#### Action item:
According to the entry on Bagtyýarlyk, on what date was the town renamed from Üçajy to Bagtyýarlyk?

#### Excerpt provided:
== Segment start ==

- Bagtyýarlyk Location in Turkmenistan
- Coordinates: 38°05′20″N 62°47′50″E﻿ / ﻿38.088967°N 62.797355°E
- Country: Turkmenistan
- Province: Mary Province
- District: Baýramaly District

Population (2022 official census)
- • Total: 1,727
- Time zone: UTC+5

= Bagtyýarlyk, Baýramaly =

Bagtyýarlyk, formerly known as Üçajy (romanized Russian Uch-Adzhi), is a town in Baýramaly District, Mary Province, Turkmenistan. The town was known as Üçajy (Cyrillic Turkmen Үчаҗы) until 20 September 2012, when by Parliamentary Resolution No. 331-IV it was renamed Bagtyýarlyk. In 2022, it had a population of 1,727 people.

==Etymology==
The original name of the settlement is a compound of two words, üç and ajy, which mean "three" and "bitter", respectively. Atanyyazow explains that the first three water wells drilled here, when the rail line was being extended to Çärjew, yielded bitter water, hence the name, which was later applied to the town and a nearby state farm. The word bagtyýarlyk simply means "having luck or happiness". This name stems from the Persian word "Bakhtyar" (بختیار) meaning "luck or happiness", plus the suffix "-lyk", denoting one who has luck or happiness.

==Climate==
The record high temperature of 48.4 °C was registered on July 7, 2021.

Climate data for Bagtyýarlyk (1991-2020 normals, coordinates:38°05′19″N 62°48′19″E﻿ / ﻿38.08861°N 62.80528°E)

== Segment end ==

#### Information:
== Segment start ==

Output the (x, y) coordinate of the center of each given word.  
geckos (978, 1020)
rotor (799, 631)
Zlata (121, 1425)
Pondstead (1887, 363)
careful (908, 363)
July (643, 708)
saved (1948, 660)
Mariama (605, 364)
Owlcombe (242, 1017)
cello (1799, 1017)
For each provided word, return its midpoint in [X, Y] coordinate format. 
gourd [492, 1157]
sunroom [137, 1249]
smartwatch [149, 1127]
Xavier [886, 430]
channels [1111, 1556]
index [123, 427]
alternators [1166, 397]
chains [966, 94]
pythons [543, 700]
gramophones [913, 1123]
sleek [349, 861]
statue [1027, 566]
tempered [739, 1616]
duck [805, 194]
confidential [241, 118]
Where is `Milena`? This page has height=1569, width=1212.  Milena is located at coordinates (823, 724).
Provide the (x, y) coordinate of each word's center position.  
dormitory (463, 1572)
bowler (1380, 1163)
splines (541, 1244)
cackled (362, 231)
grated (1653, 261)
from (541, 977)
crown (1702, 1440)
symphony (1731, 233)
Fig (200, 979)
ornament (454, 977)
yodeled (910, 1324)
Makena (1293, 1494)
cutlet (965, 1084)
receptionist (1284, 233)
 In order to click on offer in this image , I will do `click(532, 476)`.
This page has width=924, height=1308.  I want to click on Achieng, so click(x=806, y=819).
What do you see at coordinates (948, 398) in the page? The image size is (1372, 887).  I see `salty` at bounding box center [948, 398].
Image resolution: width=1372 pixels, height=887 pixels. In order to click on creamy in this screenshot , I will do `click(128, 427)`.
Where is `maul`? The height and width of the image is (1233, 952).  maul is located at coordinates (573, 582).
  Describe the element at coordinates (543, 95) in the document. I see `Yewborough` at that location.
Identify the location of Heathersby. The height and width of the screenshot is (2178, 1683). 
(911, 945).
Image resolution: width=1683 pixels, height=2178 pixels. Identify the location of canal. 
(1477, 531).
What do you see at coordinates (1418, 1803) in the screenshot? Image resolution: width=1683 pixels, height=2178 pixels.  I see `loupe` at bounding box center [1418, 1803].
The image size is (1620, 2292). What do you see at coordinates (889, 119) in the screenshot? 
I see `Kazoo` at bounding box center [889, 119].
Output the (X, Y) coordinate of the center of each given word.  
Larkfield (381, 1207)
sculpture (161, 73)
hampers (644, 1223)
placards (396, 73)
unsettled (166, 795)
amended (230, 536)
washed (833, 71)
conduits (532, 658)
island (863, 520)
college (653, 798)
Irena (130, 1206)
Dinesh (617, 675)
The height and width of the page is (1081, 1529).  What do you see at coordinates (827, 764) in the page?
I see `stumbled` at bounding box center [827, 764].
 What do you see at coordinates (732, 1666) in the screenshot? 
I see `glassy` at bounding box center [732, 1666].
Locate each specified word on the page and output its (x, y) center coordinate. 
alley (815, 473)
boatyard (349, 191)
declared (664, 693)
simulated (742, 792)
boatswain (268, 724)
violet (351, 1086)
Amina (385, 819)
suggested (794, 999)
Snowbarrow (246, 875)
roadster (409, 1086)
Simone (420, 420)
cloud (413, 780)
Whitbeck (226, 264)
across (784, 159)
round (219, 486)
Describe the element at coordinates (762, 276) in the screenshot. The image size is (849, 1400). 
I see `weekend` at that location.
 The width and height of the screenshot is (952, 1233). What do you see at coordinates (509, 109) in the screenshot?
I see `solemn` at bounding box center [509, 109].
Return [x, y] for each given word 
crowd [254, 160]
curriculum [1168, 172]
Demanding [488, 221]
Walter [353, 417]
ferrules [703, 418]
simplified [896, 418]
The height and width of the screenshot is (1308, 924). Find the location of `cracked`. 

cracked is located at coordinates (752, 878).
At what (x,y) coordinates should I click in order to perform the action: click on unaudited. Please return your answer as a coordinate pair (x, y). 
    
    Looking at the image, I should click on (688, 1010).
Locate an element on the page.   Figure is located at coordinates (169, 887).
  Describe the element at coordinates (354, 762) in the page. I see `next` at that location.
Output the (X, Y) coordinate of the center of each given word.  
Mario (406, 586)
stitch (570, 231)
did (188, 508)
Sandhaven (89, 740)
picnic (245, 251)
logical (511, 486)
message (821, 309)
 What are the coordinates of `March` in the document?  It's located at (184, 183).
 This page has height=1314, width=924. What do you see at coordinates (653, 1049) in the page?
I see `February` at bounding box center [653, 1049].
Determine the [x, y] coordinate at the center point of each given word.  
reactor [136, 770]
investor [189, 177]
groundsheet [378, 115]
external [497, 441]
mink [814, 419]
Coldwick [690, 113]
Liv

== Segment end ==

#### Expected output:
20 September 2012